Output only the lines from the line holding "Click the red MACD value -396" through the close of the records, exactly as they appear, with all pictures omitted.

>>>>>

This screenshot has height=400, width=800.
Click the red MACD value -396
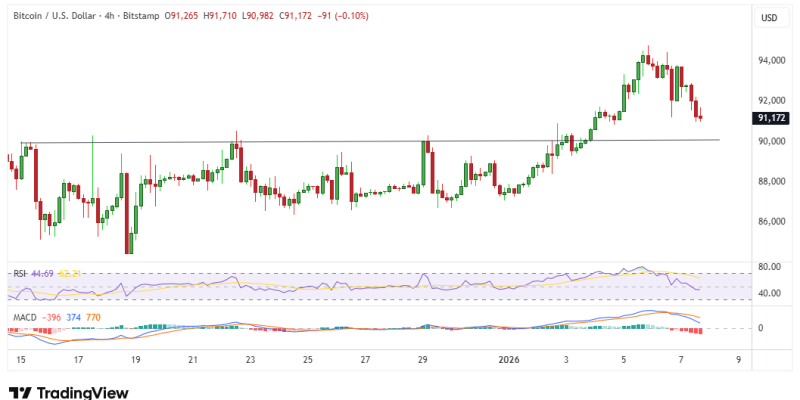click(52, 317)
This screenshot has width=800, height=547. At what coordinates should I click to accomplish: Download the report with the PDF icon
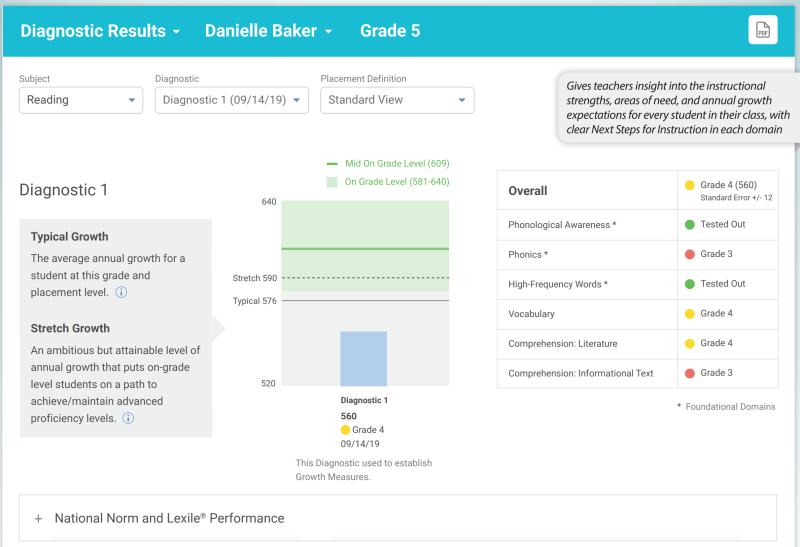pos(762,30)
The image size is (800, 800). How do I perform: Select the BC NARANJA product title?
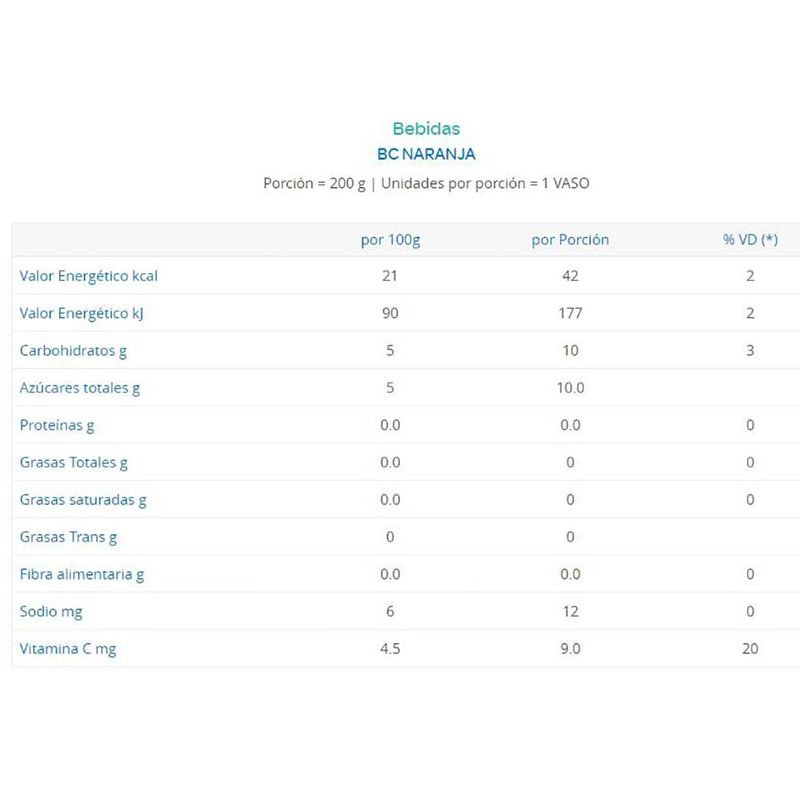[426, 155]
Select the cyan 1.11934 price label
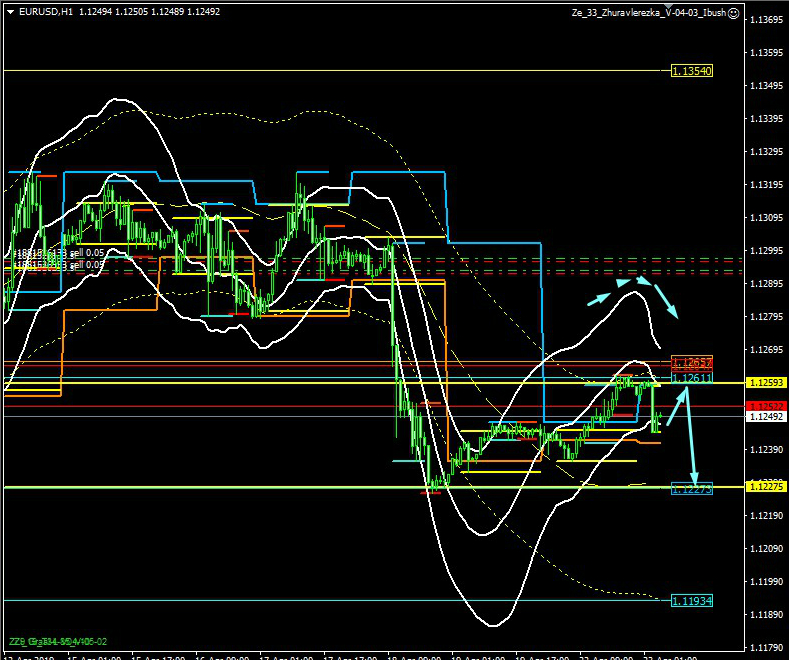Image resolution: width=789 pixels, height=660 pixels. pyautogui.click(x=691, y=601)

<<<<<

= Solution =
Click the red MACD value -396
click(52, 317)
This screenshot has width=800, height=547. At what coordinates should I click to accomplish: Download the report with the PDF icon
pos(762,30)
The image size is (800, 800). How do I perform: Select the BC NARANJA product title?
[426, 155]
Select the cyan 1.11934 price label
Image resolution: width=789 pixels, height=660 pixels. pyautogui.click(x=691, y=601)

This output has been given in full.